Effective January 1, 1999, Summer Creek Villas entered into a funding agreement
with its Class C local limited partner which provides for a series of loans to
be made to Summer Creek Villas in each of the years 1999, 2000 and 2001, in
amounts not to exceed $2,000,000 in the aggregate. Although no formal agreements
have been reached with its other partners, additional loans from the Partnership
(which is the Class A limited partner) are expected to be obtained in accordance
with the loans to be provided under the funding agreement. Loans made through
September 30, 2002 to fund operating deficits total $8,835,749 and are comprised
of $6,835,749 from the Partnership (which was eliminated in consolidation) and
$2,000,000 from the Class C local limited partner. Management of Summer Creek
Villas plans to request additional funding from its partners (including the
Partnership) in the coming year.

Summer Creek Villas' ability to continue its operations is dependent upon
management achieving the plans described in Form 10-K and above. The
accompanying consolidated financial statements do not include any adjustments
that might result from the outcome of this uncertainty. Any adjustments would be
limited solely to Summer Creek Villas' financial statements.
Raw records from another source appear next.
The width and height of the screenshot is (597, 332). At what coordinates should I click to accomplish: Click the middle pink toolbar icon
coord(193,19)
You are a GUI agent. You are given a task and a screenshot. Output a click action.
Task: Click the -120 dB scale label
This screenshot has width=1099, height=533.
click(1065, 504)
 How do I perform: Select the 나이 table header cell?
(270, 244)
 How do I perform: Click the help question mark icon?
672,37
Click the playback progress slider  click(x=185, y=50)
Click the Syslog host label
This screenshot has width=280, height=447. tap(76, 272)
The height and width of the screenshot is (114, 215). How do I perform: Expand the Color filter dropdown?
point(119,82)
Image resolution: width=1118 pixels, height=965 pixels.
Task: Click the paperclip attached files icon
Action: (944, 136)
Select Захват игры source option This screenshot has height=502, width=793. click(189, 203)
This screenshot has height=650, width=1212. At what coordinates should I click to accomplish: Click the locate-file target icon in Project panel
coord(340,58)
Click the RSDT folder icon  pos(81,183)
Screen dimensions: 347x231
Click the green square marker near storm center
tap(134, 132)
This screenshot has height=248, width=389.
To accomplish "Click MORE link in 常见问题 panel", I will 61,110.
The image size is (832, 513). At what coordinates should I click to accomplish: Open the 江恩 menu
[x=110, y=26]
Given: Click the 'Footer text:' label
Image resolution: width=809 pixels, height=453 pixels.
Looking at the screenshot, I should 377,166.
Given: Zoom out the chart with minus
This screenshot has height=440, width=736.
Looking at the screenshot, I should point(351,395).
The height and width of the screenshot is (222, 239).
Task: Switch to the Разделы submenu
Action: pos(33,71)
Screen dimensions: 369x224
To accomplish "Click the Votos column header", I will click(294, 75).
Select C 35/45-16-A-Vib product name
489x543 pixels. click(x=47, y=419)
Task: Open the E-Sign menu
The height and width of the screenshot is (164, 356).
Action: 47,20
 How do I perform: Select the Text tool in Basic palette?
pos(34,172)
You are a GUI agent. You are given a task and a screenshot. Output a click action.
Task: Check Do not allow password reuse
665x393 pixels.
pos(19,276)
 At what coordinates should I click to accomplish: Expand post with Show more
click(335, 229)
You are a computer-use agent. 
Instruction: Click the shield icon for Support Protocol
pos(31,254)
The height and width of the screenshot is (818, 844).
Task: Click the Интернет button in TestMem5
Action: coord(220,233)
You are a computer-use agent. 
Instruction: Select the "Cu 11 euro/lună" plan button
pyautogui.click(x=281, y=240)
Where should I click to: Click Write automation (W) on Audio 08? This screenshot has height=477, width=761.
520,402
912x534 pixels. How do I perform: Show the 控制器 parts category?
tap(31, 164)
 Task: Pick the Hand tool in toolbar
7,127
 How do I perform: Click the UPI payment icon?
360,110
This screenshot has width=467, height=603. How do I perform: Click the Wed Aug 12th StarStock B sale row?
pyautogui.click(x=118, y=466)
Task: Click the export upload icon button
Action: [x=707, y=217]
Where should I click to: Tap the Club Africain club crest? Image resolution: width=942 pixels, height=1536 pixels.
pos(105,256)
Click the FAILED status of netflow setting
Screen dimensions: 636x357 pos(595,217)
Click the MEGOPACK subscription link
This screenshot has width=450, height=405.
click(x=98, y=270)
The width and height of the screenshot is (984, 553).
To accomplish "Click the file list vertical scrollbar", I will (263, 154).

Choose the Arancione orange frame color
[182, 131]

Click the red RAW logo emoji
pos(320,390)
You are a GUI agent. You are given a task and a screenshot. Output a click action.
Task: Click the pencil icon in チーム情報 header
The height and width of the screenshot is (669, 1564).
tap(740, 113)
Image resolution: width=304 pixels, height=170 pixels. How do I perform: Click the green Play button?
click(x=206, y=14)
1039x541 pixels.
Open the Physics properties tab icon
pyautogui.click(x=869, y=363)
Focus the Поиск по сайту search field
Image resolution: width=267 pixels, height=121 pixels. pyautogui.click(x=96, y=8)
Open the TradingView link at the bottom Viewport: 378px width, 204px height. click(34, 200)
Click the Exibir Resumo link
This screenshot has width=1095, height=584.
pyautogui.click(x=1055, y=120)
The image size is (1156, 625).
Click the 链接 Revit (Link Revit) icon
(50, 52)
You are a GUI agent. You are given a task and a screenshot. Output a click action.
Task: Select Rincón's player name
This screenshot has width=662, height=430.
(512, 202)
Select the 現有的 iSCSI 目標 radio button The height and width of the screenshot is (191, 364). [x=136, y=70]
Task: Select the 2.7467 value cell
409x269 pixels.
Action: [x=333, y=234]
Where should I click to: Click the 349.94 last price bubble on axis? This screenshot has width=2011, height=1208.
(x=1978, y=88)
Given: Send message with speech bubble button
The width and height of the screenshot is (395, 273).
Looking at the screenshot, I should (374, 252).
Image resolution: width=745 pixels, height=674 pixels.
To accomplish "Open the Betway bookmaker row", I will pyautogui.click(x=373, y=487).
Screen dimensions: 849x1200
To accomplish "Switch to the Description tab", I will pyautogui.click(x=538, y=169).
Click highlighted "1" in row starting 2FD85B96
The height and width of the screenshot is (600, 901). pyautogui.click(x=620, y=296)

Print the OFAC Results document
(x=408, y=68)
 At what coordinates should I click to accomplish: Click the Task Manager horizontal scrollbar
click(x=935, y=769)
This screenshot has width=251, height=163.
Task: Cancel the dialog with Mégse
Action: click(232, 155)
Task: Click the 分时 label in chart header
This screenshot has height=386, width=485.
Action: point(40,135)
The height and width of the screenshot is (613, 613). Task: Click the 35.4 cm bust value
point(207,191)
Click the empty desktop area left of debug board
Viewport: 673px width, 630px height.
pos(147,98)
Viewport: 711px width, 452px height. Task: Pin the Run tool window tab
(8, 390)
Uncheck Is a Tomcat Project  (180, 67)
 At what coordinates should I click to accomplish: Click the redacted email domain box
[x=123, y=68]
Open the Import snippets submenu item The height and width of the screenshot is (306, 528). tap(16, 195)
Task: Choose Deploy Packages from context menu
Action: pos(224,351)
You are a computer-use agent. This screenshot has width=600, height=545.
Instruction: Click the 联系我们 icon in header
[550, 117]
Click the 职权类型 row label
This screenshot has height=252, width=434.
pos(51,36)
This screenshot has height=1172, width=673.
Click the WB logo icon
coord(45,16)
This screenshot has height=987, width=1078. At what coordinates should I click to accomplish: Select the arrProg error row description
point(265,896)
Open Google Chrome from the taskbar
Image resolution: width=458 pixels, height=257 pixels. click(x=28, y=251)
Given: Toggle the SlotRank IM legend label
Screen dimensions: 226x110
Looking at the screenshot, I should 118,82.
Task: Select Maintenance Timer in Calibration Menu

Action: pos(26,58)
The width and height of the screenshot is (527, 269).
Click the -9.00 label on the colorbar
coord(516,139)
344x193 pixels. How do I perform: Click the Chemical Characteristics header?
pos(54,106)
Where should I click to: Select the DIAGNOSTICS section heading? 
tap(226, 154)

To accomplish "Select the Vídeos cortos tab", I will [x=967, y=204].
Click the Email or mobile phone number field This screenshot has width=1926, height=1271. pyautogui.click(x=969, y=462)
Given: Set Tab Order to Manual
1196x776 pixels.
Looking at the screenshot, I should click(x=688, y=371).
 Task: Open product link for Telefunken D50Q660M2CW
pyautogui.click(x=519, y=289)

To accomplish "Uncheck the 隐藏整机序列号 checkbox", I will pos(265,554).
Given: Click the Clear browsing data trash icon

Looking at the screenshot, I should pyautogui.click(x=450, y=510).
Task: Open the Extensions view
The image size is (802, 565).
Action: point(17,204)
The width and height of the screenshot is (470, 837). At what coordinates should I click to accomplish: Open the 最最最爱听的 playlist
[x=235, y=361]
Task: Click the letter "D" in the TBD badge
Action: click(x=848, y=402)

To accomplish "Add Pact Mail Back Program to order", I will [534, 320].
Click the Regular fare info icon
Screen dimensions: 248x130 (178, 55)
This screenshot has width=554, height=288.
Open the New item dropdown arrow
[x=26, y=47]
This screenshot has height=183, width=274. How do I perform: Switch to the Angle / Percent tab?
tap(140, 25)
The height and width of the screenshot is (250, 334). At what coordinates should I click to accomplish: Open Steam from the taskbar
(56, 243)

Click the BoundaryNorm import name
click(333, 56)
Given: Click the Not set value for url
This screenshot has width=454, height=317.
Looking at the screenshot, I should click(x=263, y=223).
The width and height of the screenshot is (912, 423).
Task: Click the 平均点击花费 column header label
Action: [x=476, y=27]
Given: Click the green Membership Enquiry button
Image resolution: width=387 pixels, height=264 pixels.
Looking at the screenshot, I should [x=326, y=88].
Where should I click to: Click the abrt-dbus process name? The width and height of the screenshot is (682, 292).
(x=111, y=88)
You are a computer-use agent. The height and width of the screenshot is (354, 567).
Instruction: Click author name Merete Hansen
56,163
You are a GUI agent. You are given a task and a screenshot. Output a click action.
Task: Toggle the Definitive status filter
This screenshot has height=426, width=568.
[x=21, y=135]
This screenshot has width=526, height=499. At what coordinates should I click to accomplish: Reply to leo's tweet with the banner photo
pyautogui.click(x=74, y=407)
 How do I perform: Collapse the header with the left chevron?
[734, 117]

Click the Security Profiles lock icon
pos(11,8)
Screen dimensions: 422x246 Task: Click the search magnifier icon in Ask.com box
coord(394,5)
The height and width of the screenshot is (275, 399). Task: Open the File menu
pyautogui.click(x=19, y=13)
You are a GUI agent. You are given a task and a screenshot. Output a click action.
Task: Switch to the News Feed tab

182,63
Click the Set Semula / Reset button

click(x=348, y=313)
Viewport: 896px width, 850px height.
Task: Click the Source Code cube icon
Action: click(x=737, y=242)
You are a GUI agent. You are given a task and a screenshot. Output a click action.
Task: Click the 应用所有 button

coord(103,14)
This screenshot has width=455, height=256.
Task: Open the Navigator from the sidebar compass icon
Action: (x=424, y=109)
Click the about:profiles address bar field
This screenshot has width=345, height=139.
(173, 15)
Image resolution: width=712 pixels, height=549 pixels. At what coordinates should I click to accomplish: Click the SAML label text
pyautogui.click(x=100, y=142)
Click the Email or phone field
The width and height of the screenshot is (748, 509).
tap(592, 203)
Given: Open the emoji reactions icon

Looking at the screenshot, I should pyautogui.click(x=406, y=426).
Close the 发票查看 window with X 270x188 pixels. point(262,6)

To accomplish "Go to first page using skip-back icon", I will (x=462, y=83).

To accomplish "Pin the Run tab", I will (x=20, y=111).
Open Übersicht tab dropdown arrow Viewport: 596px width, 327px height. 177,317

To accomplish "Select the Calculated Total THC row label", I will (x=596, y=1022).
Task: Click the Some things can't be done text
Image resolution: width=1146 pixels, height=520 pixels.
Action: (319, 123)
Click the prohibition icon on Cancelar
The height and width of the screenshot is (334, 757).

Critical Accounting Policies
- ----------------------------

The financial statements are prepared in accordance with accounting principles
generally accepted in the United States of America, which requires Registrant to
make certain estimates and assumptions. A summary of significant accounting
policies is disclosed in Note 2 to the financial statements which are included
in Registrant's annual report on Form 10-K for the year ended March 31, 2002.
The following section is a summary of certain aspects of those accounting
policies that may require subjective or complex judgments and are most important
to the portrayal of Registrant's financial condition and results of operations.
Registrant believes that there is a low probability that the use of different
estimates or assumptions in making these judgments would result in materially
different amounts being reported in the financial statements.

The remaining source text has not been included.